Belge:

┏━━

Endüstriyel tarımdan, küçük aile tarımına, sanayisine kadar Bursa, tam anlamıyla bir işçi havzası konumunda. Anadolu’dan aldığı göç ile yıllar içerisinde nüfusu giderek artan Bursa, artık bu nüfusu kaldıramaz durumda. İş-aş umuduyla göç edenlerin duraklarından biri olan Bursa, AKP döneminde giderek yoksullaşan, işsizliği artan bir mini metropole dönüştürüldü. Büyük işsiz yığınların ‘devlet yardımlarına’ bağımlı hale getirildiği Bursa’da kapalı toplulukların tercihi her seçimde AKP’yi sandıktan birinci çıkardı. Daha evvelinde ise bagajı Türk-İslam senteziyle doldurulmuş siyasal hareketler toplumda bir şekliyle karşılığını buldu.

Küçük çaplı sermaye transferinden, adım adım vites yükselten AKP, üretim araçlarına sahip olanlar ile emeğini satarak hayatta kalanlar arasındaki makası alabildiğine gerdi. 21 yıllık iktidarı boyunca, emekçilerin yoğunlukta olduğu kentte, çalışma sürelerinin uzayıp, saat ücretlerinin düştüğü bir AKP Türkiye’sinin parçalarından oldu Bursa. AKP aslında doğası gereği yapması gerekeni yapmıştı, bu bağlamda ‘AK’ partiydi. Çünkü kendiyle çelişen hiçbir pratiğin içerisinde AKP’ye görmek mümkün değildi.

┗━━

Gösterilen Liste:
┏━━

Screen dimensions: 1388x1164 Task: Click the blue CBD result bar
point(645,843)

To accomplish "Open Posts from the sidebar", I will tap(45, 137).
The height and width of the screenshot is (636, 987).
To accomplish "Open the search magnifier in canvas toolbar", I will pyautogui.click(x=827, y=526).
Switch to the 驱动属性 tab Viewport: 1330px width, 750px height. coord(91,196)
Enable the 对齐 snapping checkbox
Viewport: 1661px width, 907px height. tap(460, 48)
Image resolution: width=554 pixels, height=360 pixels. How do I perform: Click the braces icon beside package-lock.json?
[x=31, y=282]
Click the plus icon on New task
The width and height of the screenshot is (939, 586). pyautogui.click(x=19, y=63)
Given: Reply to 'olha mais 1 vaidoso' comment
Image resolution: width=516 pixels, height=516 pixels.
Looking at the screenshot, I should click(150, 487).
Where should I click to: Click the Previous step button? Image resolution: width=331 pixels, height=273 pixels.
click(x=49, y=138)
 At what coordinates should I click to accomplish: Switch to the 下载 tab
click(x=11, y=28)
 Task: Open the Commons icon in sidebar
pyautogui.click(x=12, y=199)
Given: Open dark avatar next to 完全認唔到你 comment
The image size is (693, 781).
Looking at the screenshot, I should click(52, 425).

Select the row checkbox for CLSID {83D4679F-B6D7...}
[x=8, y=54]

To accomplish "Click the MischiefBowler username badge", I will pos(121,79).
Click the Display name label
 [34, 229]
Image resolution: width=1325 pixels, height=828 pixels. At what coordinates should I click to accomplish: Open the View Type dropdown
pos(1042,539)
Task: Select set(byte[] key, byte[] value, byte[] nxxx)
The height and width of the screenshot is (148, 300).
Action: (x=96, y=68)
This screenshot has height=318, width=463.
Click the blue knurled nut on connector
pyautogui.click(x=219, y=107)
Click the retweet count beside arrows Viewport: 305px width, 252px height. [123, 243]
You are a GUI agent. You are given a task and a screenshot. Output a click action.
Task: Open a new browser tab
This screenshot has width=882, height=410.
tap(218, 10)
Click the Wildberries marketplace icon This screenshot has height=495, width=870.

┗━━

Yapılacak İş: Bursa yazısında "Endüstriyel tarımdan, küçük" ile başlayıp "şekliyle karşılığını buldu." sözlerine kadar süren bölümü hiç değiştirmeden kopyalayın. Buradaki listeye hiç ihtiyacınız yok.

Alıştırma Sonucu:
Endüstriyel tarımdan, küçük aile tarımına, sanayisine kadar Bursa, tam anlamıyla bir işçi havzası konumunda. Anadolu’dan aldığı göç ile yıllar içerisinde nüfusu giderek artan Bursa, artık bu nüfusu kaldıramaz durumda. İş-aş umuduyla göç edenlerin duraklarından biri olan Bursa, AKP döneminde giderek yoksullaşan, işsizliği artan bir mini metropole dönüştürüldü. Büyük işsiz yığınların ‘devlet yardımlarına’ bağımlı hale getirildiği Bursa’da kapalı toplulukların tercihi her seçimde AKP’yi sandıktan birinci çıkardı. Daha evvelinde ise bagajı Türk-İslam senteziyle doldurulmuş siyasal hareketler toplumda bir şekliyle karşılığını buldu.